A Day at a Time: No Regrets

By Scott Harrup
June 19, 2011

In a 2004 interview with this magazine, author Jerry Jenkins, best known for his collaboration with Tim LaHaye on the Left Behind novels, described a key parenting decision he made very early in his career.

Thirty-plus years ago, Jenkins had completed a series of interviews for the Christian publishing company where he worked. All of the men he interviewed were established in ministry and appeared satisfied with their lives — except in one area.

“In each interview at some point,” Jenkins recalled, “I asked them about any regrets they had in life. And, to a man, they said they wished they had spent more time with their kids when they were growing up. And these weren’t kids who went off the deep end or anything. It was just that these men felt they had lost those years.”

Prodded by that discovery, Jenkins made it his practice to do all of his writing after his children were in bed. It was a tough decision, since he was working full time as well as writing books. But he remained intentional about connecting with his sons after every workday and then burning the midnight oil to complete other projects.

There is no single “right” plan for spending time with your children. Your work schedule may call for early-morning or weekend connections. Perhaps you are in the armed forces serving overseas, or your job requires you to travel to clients across the country. Your quality time with your little buddy or princess might need to be on Facebook or a Skype connection.
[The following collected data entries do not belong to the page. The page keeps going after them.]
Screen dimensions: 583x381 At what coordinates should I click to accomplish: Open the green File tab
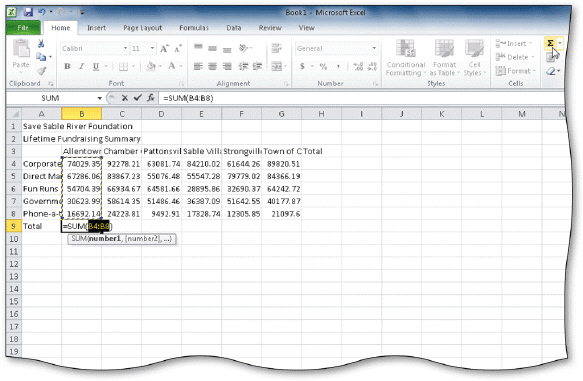[x=23, y=28]
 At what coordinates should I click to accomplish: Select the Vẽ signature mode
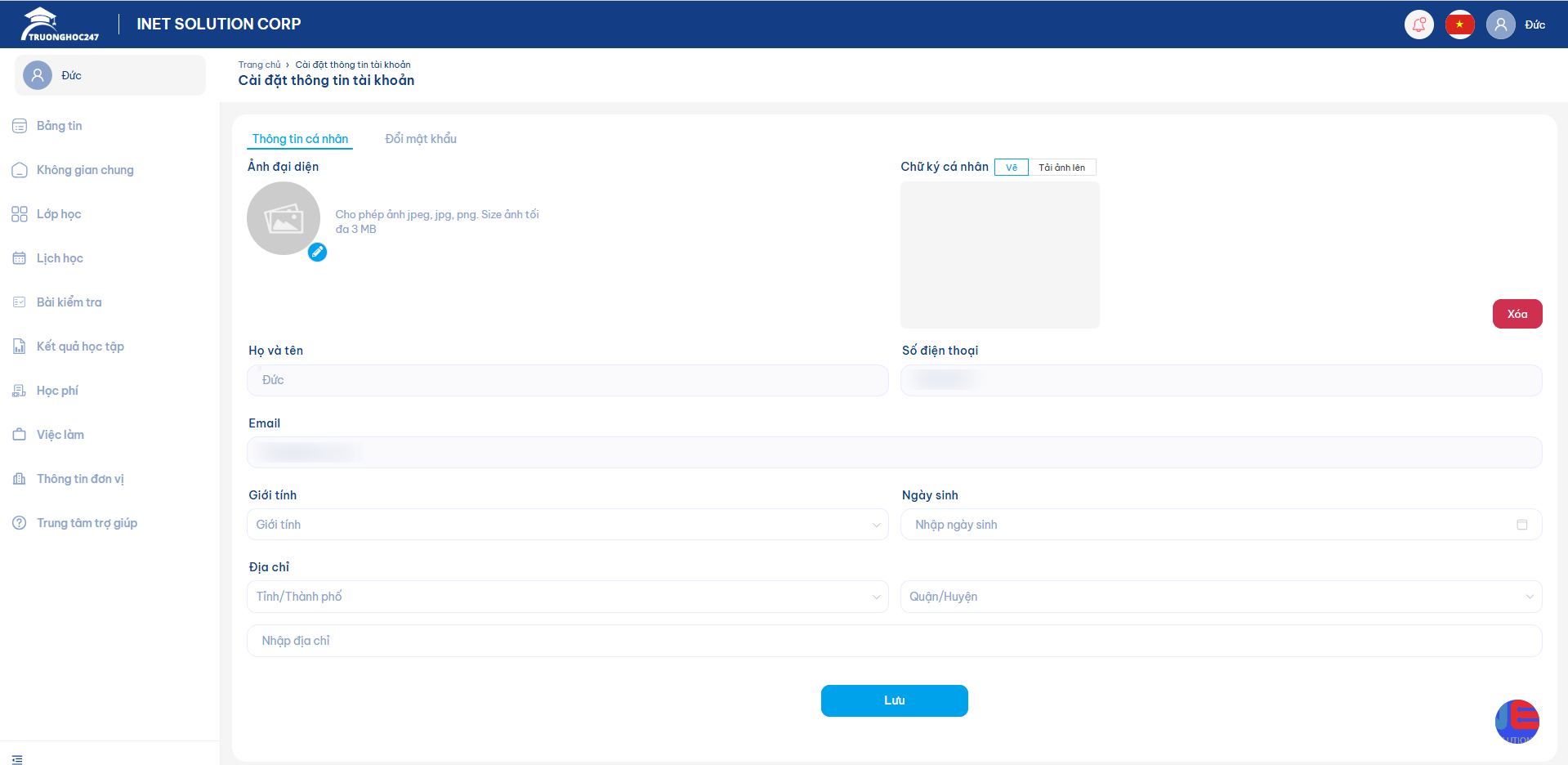click(x=1011, y=168)
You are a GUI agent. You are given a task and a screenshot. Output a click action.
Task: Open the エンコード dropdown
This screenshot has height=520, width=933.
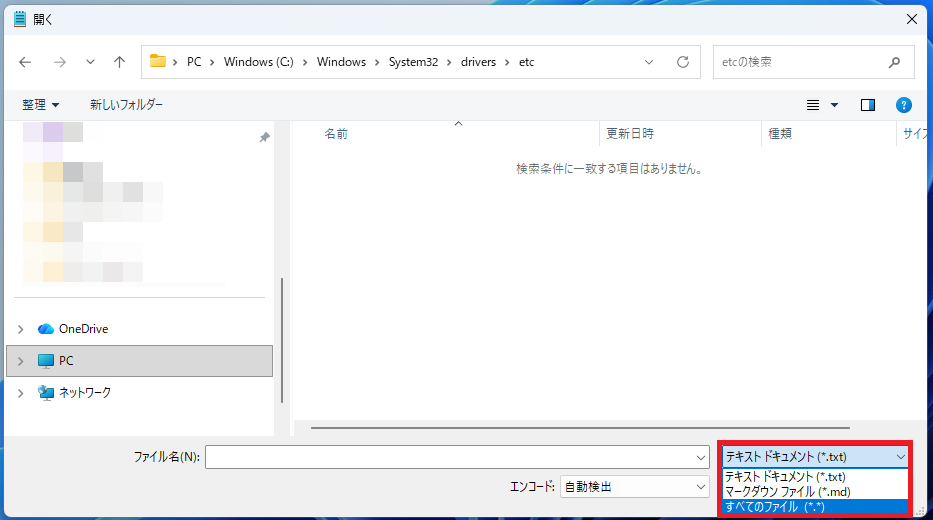[634, 487]
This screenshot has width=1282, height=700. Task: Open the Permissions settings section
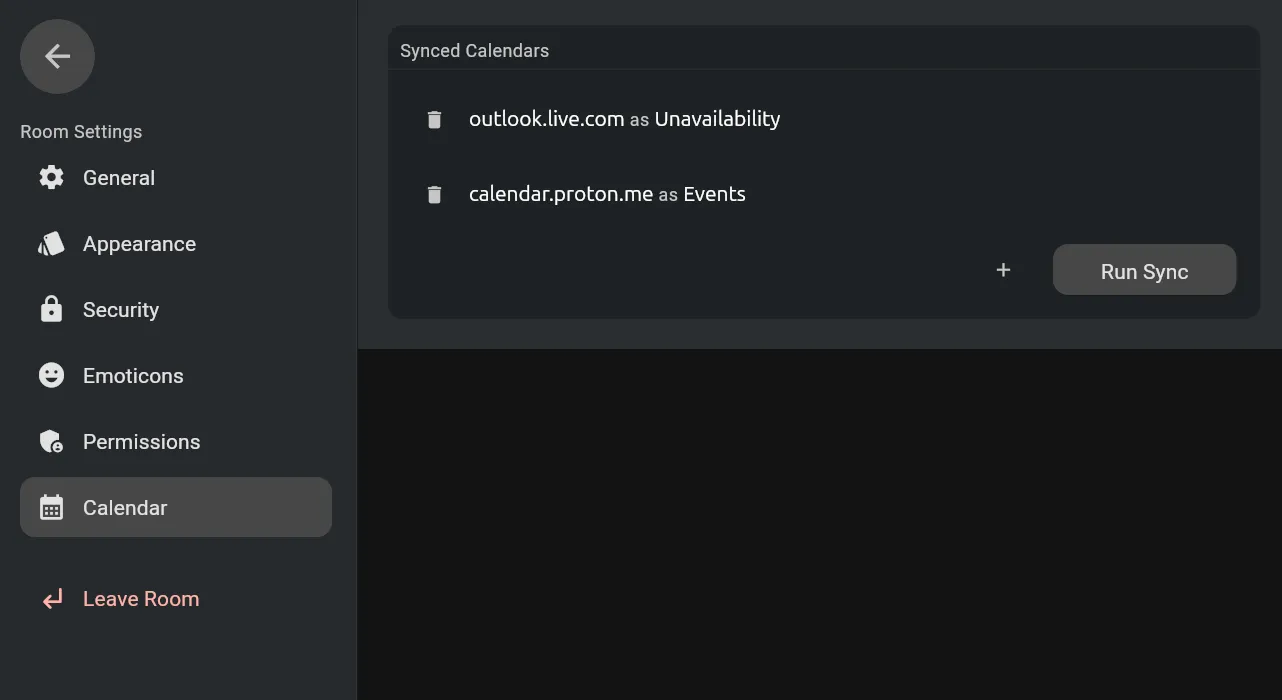[x=141, y=441]
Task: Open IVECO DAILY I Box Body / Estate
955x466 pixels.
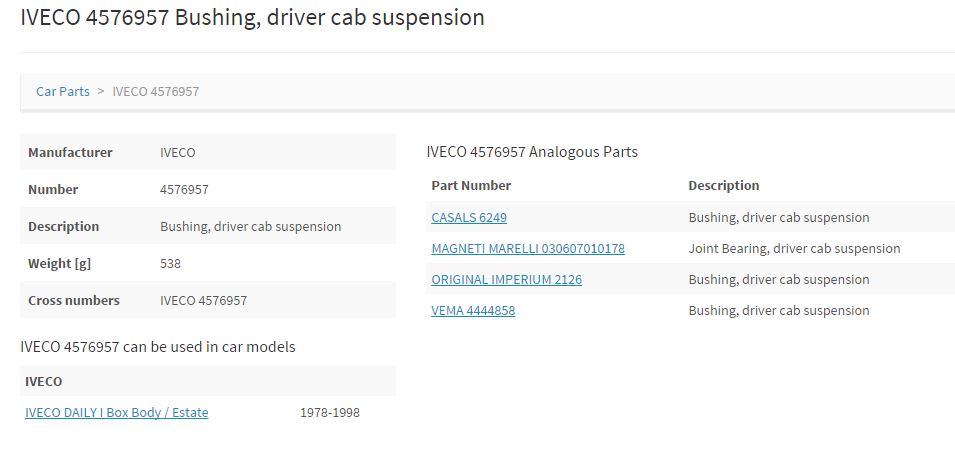Action: pos(117,412)
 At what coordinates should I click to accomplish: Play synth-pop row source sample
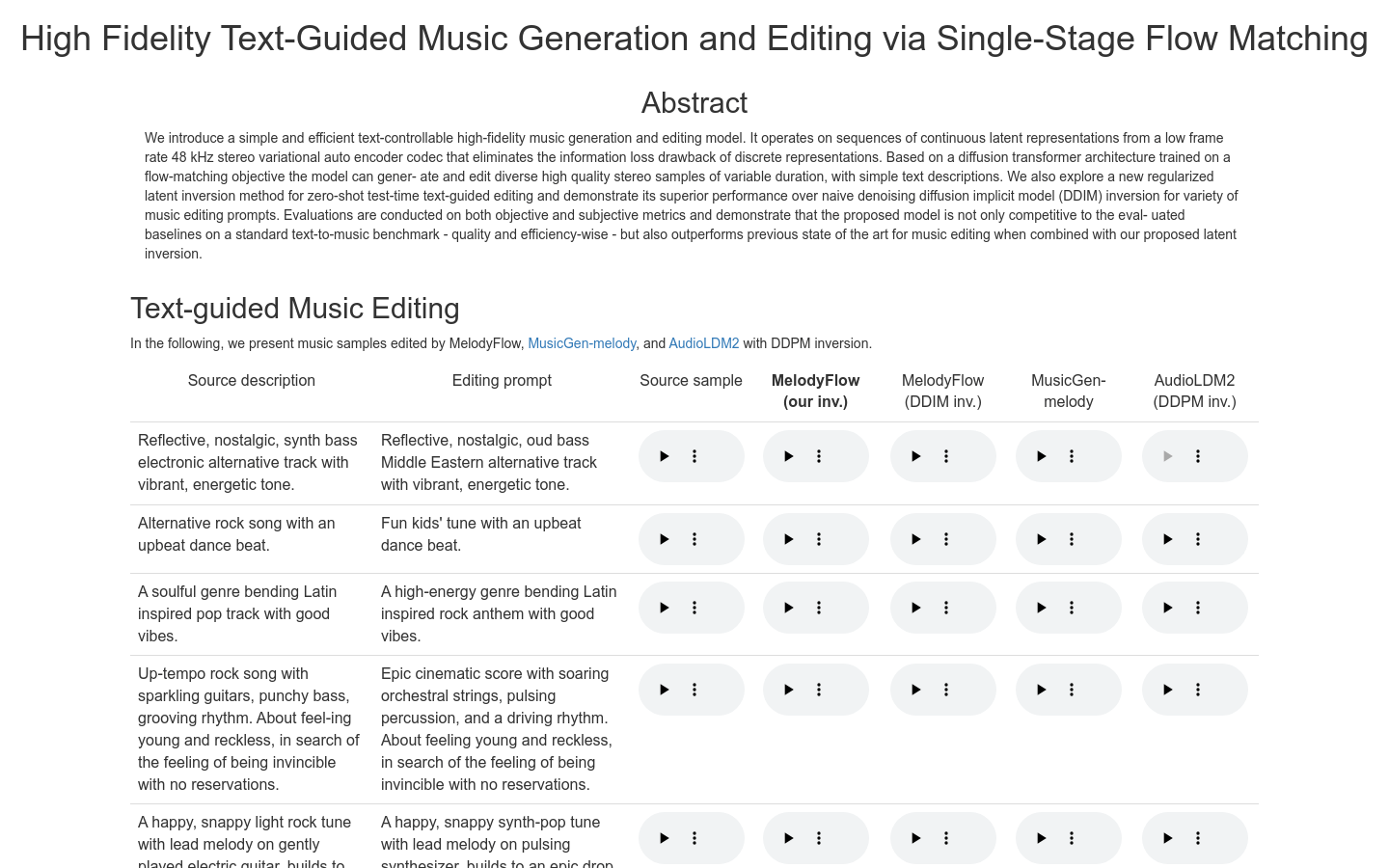point(665,838)
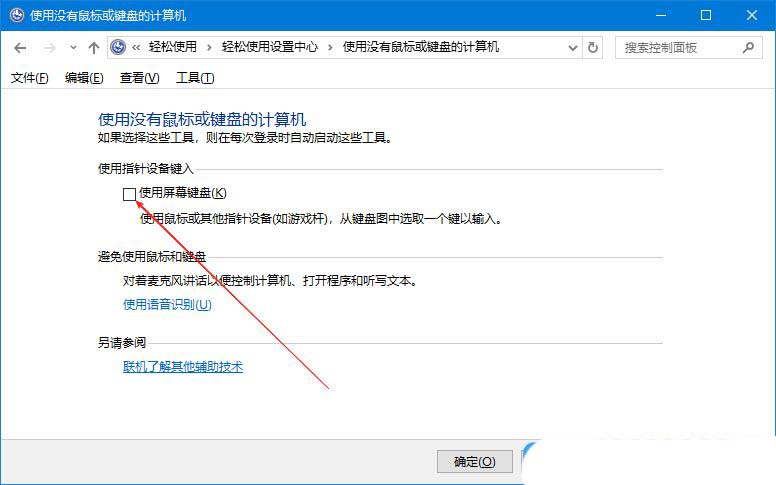Click the Ease of Access icon in address bar
Image resolution: width=776 pixels, height=485 pixels.
point(119,48)
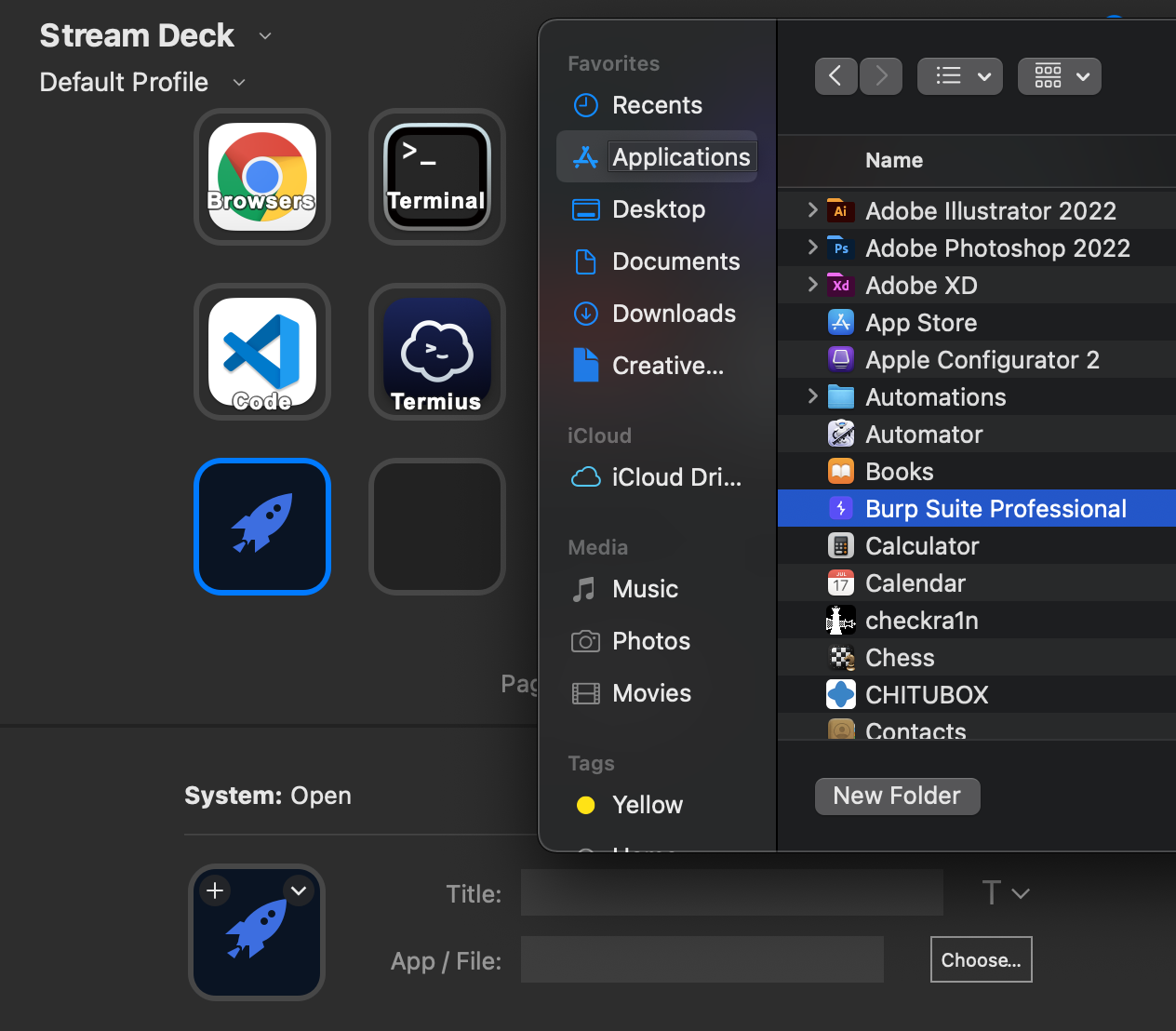
Task: Open Downloads in the sidebar
Action: coord(673,314)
This issue’s authors share some of their parenting regrets. But they discovered — and you can too — that every dad who makes a prayerful commitment to bond with a child has a wonderful parenting Partner. Most importantly, when you bring up your children “in the training and instruction of the Lord” (Ephesians 6:4, NIV), you set their lives on a divinely orchestrated course that more than compensates for your shortcomings.